スーパーセットは2つ以上のエクササイズを組み合わせて、1セット毎に順番に実施する方法を指します。
詳しくは過去のブログ記事をご覧ください。
スーパーセットを利用する最大の利点は「時間効率」です。
組み合わせた各エクササイズのパフォーマンスを低下させることなく、より短時間で同じ量のトレーニングを実施することができるので、状況に応じて上手に活用できれば、非常に大きな武器になります。
また、組み合わせによっては(特に主働筋と拮抗筋をペアにした場合)、スーパーセットを用いることでパワー発揮が増大される可能性も示唆されています(Baker & Newton 2005)。

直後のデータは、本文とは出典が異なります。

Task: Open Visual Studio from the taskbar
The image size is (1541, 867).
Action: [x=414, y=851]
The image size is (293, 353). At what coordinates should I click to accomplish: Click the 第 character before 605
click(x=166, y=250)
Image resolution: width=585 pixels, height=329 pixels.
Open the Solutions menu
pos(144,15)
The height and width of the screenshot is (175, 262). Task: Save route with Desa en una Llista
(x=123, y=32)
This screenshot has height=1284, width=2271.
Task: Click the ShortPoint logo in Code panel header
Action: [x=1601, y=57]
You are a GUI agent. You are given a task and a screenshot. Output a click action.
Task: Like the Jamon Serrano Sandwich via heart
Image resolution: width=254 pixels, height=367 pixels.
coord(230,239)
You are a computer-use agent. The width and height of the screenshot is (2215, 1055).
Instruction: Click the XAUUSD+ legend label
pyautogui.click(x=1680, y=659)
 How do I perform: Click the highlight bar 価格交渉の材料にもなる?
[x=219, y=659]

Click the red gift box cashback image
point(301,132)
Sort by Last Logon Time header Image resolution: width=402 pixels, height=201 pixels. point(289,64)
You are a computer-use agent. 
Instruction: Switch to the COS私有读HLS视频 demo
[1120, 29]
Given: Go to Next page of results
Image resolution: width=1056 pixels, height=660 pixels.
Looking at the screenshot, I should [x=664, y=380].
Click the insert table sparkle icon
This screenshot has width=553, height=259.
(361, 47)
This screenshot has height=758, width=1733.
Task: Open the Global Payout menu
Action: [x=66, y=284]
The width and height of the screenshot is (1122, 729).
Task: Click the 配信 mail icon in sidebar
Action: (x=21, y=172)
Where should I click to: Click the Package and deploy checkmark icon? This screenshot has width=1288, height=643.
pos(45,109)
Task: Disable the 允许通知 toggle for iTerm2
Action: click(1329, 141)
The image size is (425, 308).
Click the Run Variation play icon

しかし、 何でもかんでもスーパーセットとして組み合わせれば良いってもんじゃありません。
あくまでも「それぞれのエクササイズのパフォーマンスを低下させない」という前提が成り立って初めて、有効な方法になるのです。
組み合わせることで、それぞれのエクササイズのパフォーマンスが低下してしまっては元も子もありません。
上で紹介した過去のブログ記事では、上半身の主働筋・拮抗筋ペアの組み合わせ(ベンチプレスとベンチプル)を利用したスーパーセットが有効かつ効率的であると報告している論文を紹介しました(Robbins et al. 2009)。
今日のブログでは、スクワット(下半身もしくは全身エクササイズ)とベンチプレス・ベンチプル(上半身エクササイズ)を組み合わせた時の、スクワットのパフォーマンスに対する影響を調べた論文を紹介します。
論文の内容
研究プロトコル
筋トレ経験者が80%1RMの重量でスクワットを4セット(最初の3セットは4レップ、最後のセットはconcentric failureに到達するまで可能な限りのレップ数を実施)、2つの異なる条件下で実施した。
- Traditional set:セット間レスト3分でスクワットのみ実施
- Alternating set:スクワットのセット間レスト中にベンチプレスとベンチプルを実施
Alternating setでは、ベンチプレスとベンチプルは80%1RMで4レップずつ実施され、エクササイズ間のレストは約50秒で、スクワットのセット間のレストはTraditional setと同じ3分であった。
結果
スクワット4セット目のconcentric failureまでのレップ数は、Traditional setのほうがAlternating setよりも有意に多かった。
2つのコンディションでレップ数を揃えて比較した時、4セットトータルの平均パワーは、Traditional setのほうがAlternating setよりも有意に多かった。
考察
この研究の結果から言えるのは、「スクワット(全身エクササイズ)とベンチプレス・ベンチプル(上半身エクササイズ)をスーパーセットで組み合わせると、スクワットのパフォーマンスに悪影響を及ぼすリスクがある」ということです。
なんでもかんでもスーパーセットにして組み合わせれば良いってわけじゃない、ということを示唆したデータです。
一方で、Alternating setのほうが時間効率が良いことは間違いありません。
それはスーパーセットを利用する確実なメリットです。
したがって、スクワットのパフォーマンスが多少低下するというデメリットと、時間効率(=数分程度の時間短縮につながる)というメリットを天秤にかけて、スーパーセットを利用するかどうかを決定すれば良い、ということになります。
まとめ
今回紹介した研究結果をどう解釈してどう活用するかは目的や状況によって変わります。
たとえば、トレーニング時間に制限がない状況であれば、スーパーセットを活用して数分間の時間短縮を図るよりも、スクワットはスクワットのみで実施して、しっかりベストのパフォーマンスを発揮することで最大限のトレーニング刺激を身体に与えてあげよう、という選択をすることになるでしょう。
一方、シーズン中などで与えられたトレーニング時間に限りがある場合は、スーパーセットにすることでスクワットのパフォーマンスが多少低下してしまうというデメリットよりも、短時間でより多くのエクササイズ・トレーニング量を完了できるというメリットを活かすためにスーパーセットを選択することもあるでしょう。
「なんでもかんでもスーパーセットにすれば良いってもんじゃない」という点を肝に銘じたうえで、ケース・バイ・ケースでスーパーセットの採用・不採用を決めるのが重要です。